__STORED DATA__:
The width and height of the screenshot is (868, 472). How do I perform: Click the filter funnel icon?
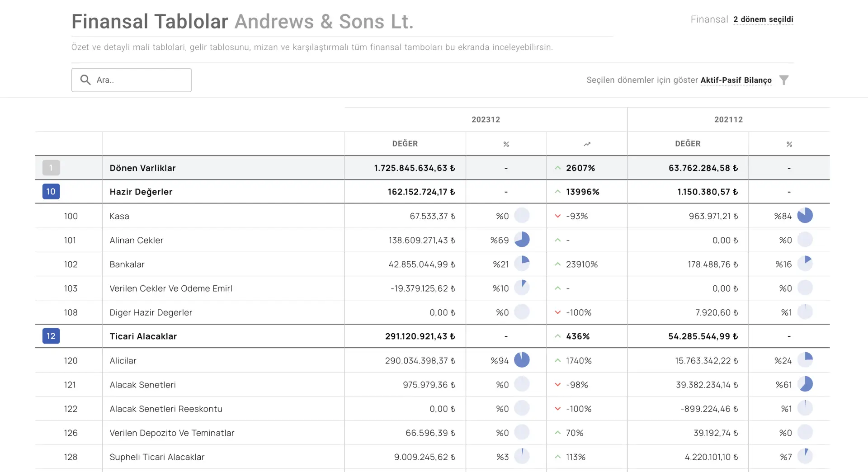click(x=784, y=80)
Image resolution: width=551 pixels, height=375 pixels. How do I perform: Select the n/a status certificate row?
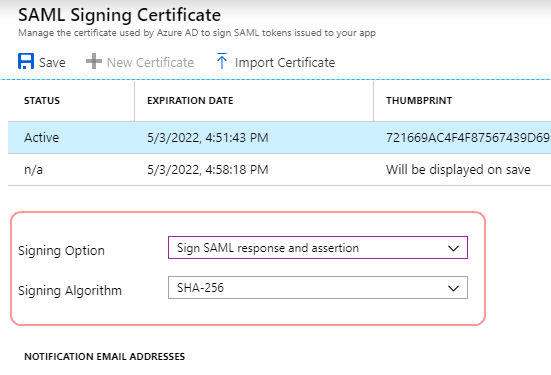[279, 170]
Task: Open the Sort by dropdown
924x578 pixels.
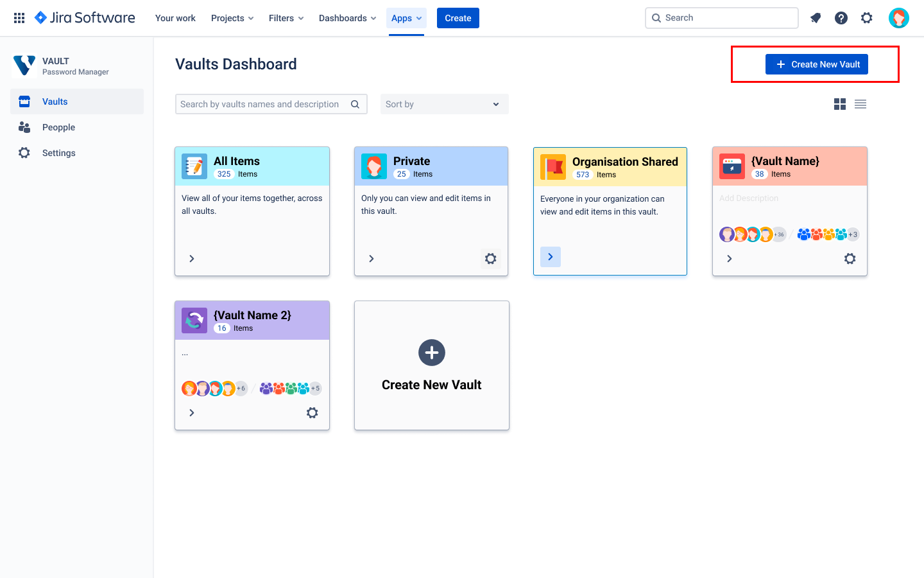Action: click(444, 103)
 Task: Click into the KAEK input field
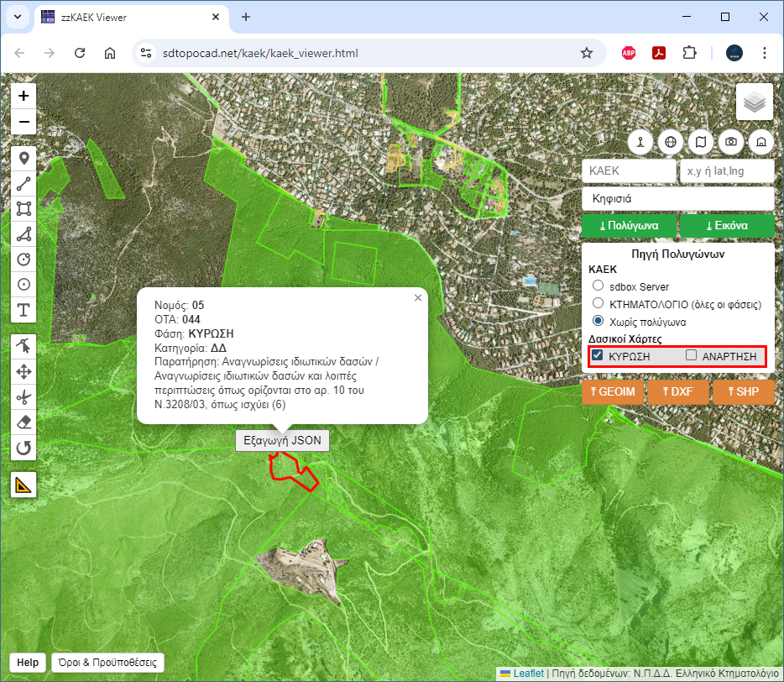[x=628, y=171]
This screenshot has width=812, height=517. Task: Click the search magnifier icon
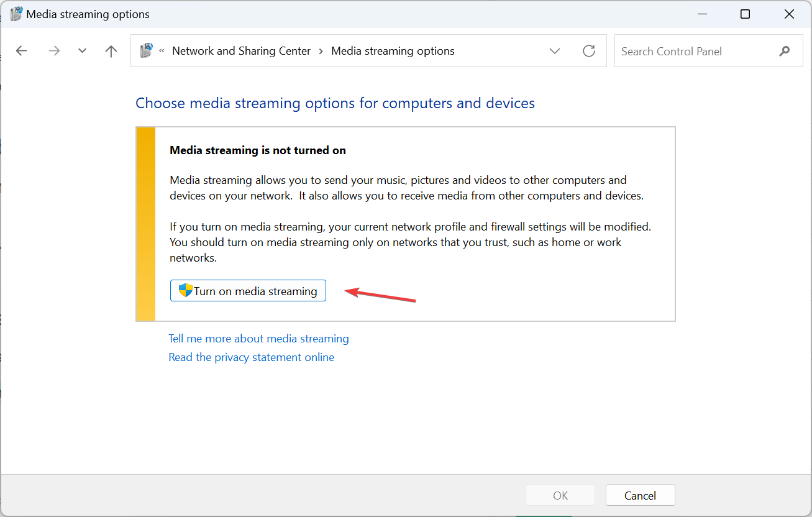783,50
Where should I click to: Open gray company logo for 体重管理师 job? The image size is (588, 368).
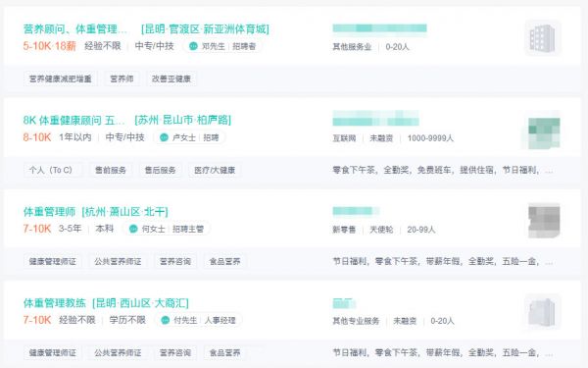(544, 221)
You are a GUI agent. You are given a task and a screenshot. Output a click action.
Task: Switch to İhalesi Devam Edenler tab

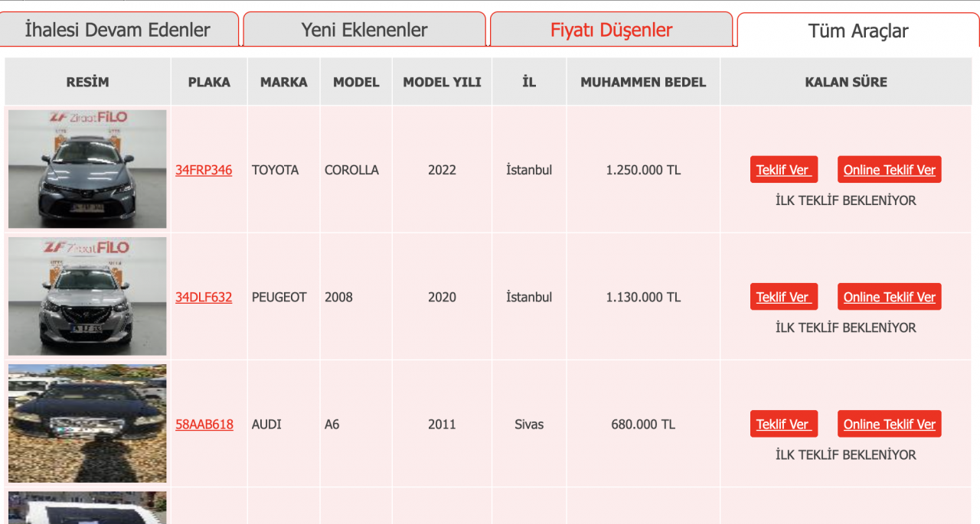click(x=118, y=31)
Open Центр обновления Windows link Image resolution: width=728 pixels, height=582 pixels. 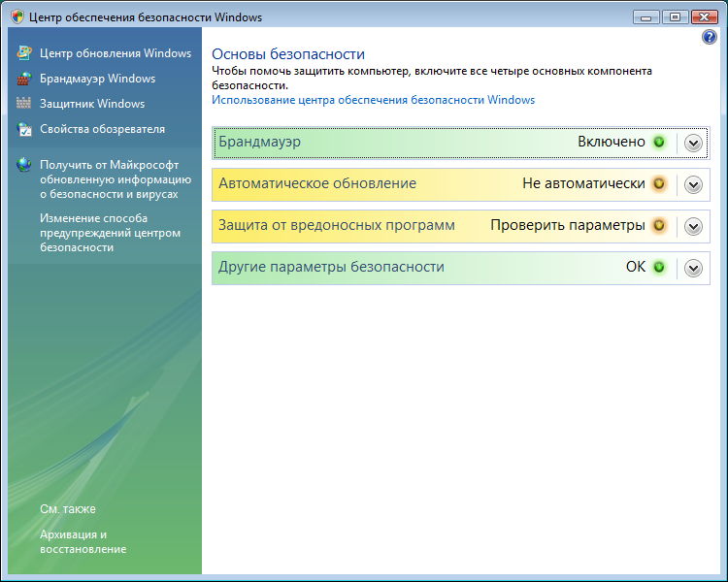coord(116,53)
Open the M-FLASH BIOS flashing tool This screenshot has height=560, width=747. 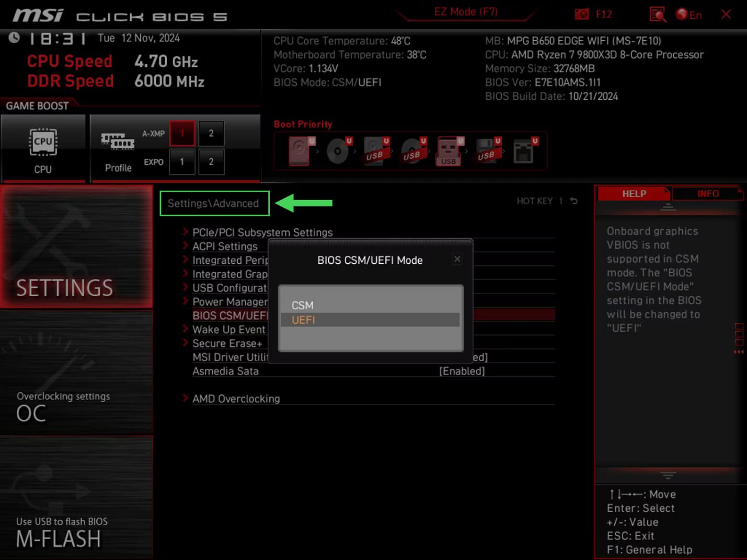click(x=59, y=539)
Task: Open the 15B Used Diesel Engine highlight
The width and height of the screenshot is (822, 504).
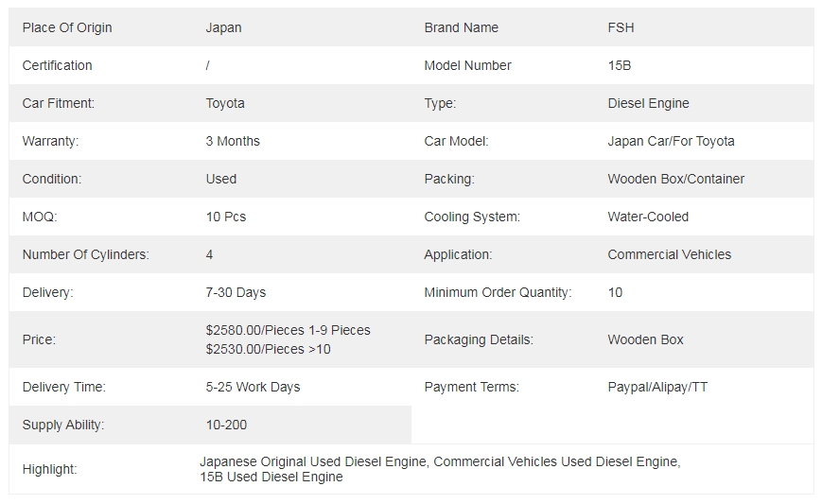Action: tap(271, 477)
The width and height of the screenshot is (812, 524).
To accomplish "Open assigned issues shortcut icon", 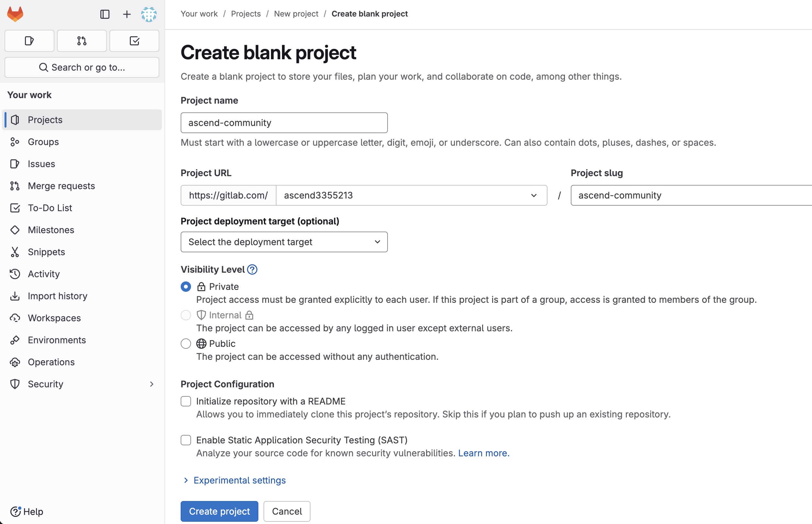I will pyautogui.click(x=29, y=41).

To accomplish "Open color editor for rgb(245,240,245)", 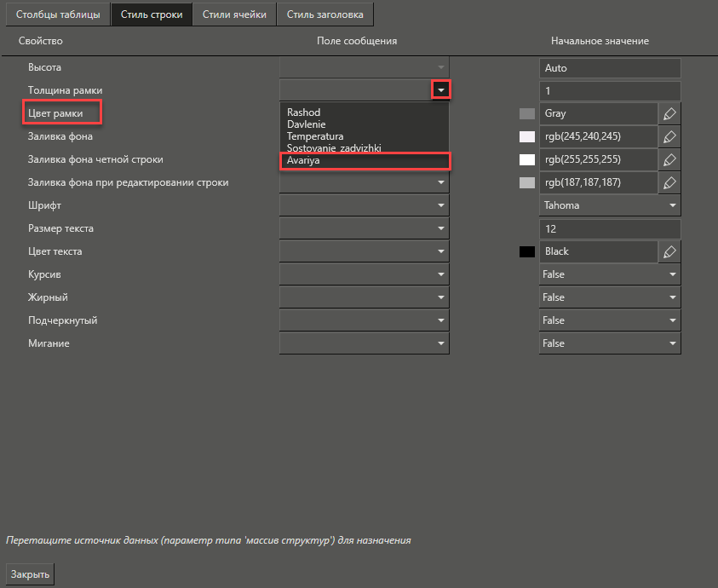I will [669, 136].
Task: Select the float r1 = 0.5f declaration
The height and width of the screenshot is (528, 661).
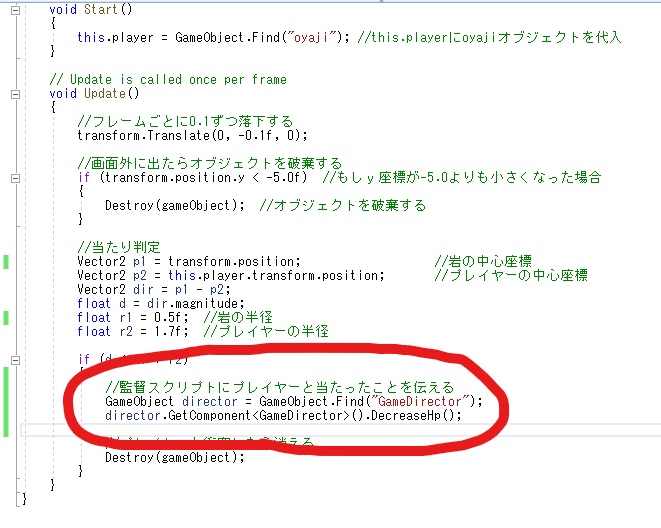Action: (x=133, y=318)
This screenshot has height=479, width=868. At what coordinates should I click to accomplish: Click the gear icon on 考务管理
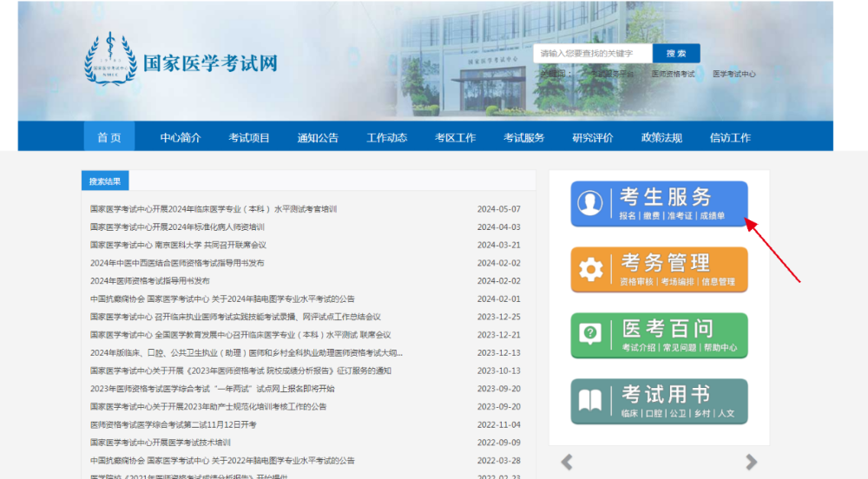click(590, 270)
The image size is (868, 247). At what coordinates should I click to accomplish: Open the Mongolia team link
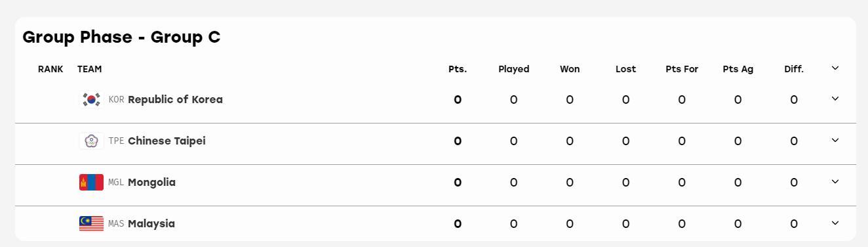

__TASK INSTRUCTIONS__: Only the lines from the one that contains "This screenshot has height=479, width=868." through the last line of the records may appear in the answer, retyped exactly and with no pictures.

__WRITTEN SOLUTION__:
This screenshot has height=479, width=868. At what coordinates should I click to accomplish: Click the gear icon on 考务管理
click(590, 270)
The image size is (868, 247). At what coordinates should I click to accomplish: Open the Mongolia team link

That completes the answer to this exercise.